まぁ俺たちにゃあいつものことなんだが、今教会に金がないってことだ。


食中毒事件の見舞金もあったし、ローデンに支払う診療費、クスリの代金もあった。



 この街は流通基地であり、また物資集積の拠点として発展した街だ。


だから、近辺の農家は少なく、まだまだ開拓が必要だ。


狩りができそうな森林、自然の恵みを期待できる山岳なども少ない。


もともとがただっ広いだけの荒れ地ばっかで、放牧に適した土地柄でもない。


食料自給率は低く、そのほとんどが流通頼み。


なのでこの街じゃぁ、まさに商人サマサマなのさ。



 金が無ければここはすぐに飢える。


飢えは病を呼び、治安を悪化させる、かーらーのー。


暴動、略奪、鎮圧、死傷者多数ときて、衛生状態悪化のコンボ。



 そしてスラムの都市インフラは最悪だ。


というかこの街のインフラ自体、もともと存在してないからな。



 新興都市の為に古い建物がない。


人が生活を営むための最低限の設備は、自分たちで用意するしかないからだ。


おかげで最初に潤沢な資金を贅沢に使い発展した中心街を除けば、新市街の衛生状態はすこぶる悪い。


 

 俺たちは街の衛生状況悪化の危機を何とかするべく。


最終手段、援助要請(土下座)を行うべく、この街のお偉方のもとへ向かったのだった。



 あーさて、ここはブリングハム央広場前に拠点を構える教会本部である。


この街にはまだ貴族がいない。


もともとただの荒野なので、今だ誰の支配地にもなっていないのだ。



 ブリングハム教会本部最高責任者、司祭様の成金趣味全開で嫌味な程豪華な執務室

(物凄く私情が籠ってるのはご愛敬)にシーナ、セーラ、俺の三人で訪れていた。



「失礼いたします。

 司祭様お忙しいところ、お時間を割いていただき誠にありがとうございます。

 この度は、司祭様に折り入ってお願いの儀があり、参上させて頂きました」



 ブリングハム教会本部・司祭様であるリード・コッドナー

(これでも子爵家の三男らしいぜ)に陳情に来た。



 あ、ダメだな、何がっつーとあれだ。


生理的にムリ!ってやつな。



 まだ40にもなってないだろうに不健康そうなその顔。


脂ぎった肌、いやらしい目つき、薄い頭髪に、たるんだ腹に、二重顎。


俺が天に召されて精霊の仲間入りするまで、相いれないヤツだよこいつは。


何より思い上がったその態度、劣等感の塊の俺には我慢ならん奴だ。



 シーナが拝謁の礼を述べる間も、こいつはふんぞり返って椅子から立ちあがりもしねぇのな……
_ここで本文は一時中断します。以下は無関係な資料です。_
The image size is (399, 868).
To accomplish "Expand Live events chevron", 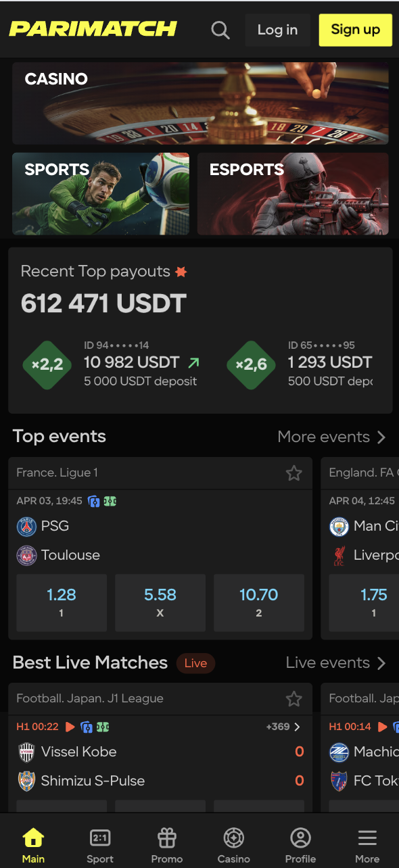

 司祭様はご立派な高級安楽椅子の、これまた上等な革をケツで磨くという尊いお仕事に邁進しておられるようです。


どうやら不勉強な俺には理解できない程の、大層ご立派な方のようですね?



 こっちに目線も向けやしねぇなと思ってたら、今度はセーラの胸の方をだらしない顔でニヤニヤ見つめてきやがった……ゲス野郎が……



「ふんっ。

 支部のシーナであったか?

 要件は何だ?

 あまり時間も無いのでな、手早く頼むぞ」


「はい、昨日教会の炊き出しにて食中毒が発生致しました。

 すでに終息しております。

 しかしその際、教会支部の物資のほとんどを放出し住民の援助を行いました。

 そのため、今後の教会支部運営の費用が枯渇しております。

 近隣住民への支援を継続していく為。

 支部の運営資金と、物資の援助をお願いにあがりました。

 何卒、恵まれない者達への御慈悲を……」


「ふんっ。

 食中毒?

 それはまた困ったことをしてくれたねぇ。

 キミの責任は重大だな?

 うちも苦しい状況でねぇ、そう援助もできないのだがね。

 ふんっ」



 イラっ……。


こいつ何様だよ……テメーみたいに背贅沢三昧する金じゃねーんだっつーのに。


腐ったとはいえお前も聖職者の端くれだろうが?!


住民の支援のための金だぞ!!


それにだいたいお前の金じゃねーだろうがっ!


住民たちを保護・援助するため集まった寄付金だろ?


その為に商人達が寄付してくれた金だろうがよ。



「まぁ私も敬虔な神の信徒だ。

 迷えるもの達へ援助するにやぶさかではない。

 ないが、だよ?

 少し協力してもらわなきゃいかんことがあるがな」


「ありがとうごさいます。

 司祭様の寛大な処置に心より感謝申し上げます。

 コッドナー司祭様、それで協力の件とは?」


「うむ、たいしたことではない。

 キミの孤児院でアルトリアという子を預かっているね?

 その子は見所があるというではないか?

 そこで、こちらで引き取り教育を与えようと思うのだよ。

 どうだね?

 孤児に与える神の恩寵だ。

 きっとその子も光栄なことだろう」

 


 (ちっ……こいつ何考えてやがる……)



 リアを、俺のリアを稚児として囲い込むつもりか?!


この腐れ外道がっ!!!



 間違いなく、リアの評判を聞いてのことだろう。


それも最悪なほうに。


見た目の評判に食指が動いたのだろう。



 リアはスラムじゃ、いやスラムに限らずこの街、いやこの国でも有数の美少年だ。


いや違うな。


どうみても見た目は絶世の美少女だったな。


まさに傾国の美少女、いや少年だ。


間違いなく国を傾けさせるような魔性の魅力がある。



 現に、スラムの爺婆共の心を鷲掴みしてるからな。


あいつら本気で天使が掃き溜め(スラム)に舞い降りてくださったと信じてやがるからな。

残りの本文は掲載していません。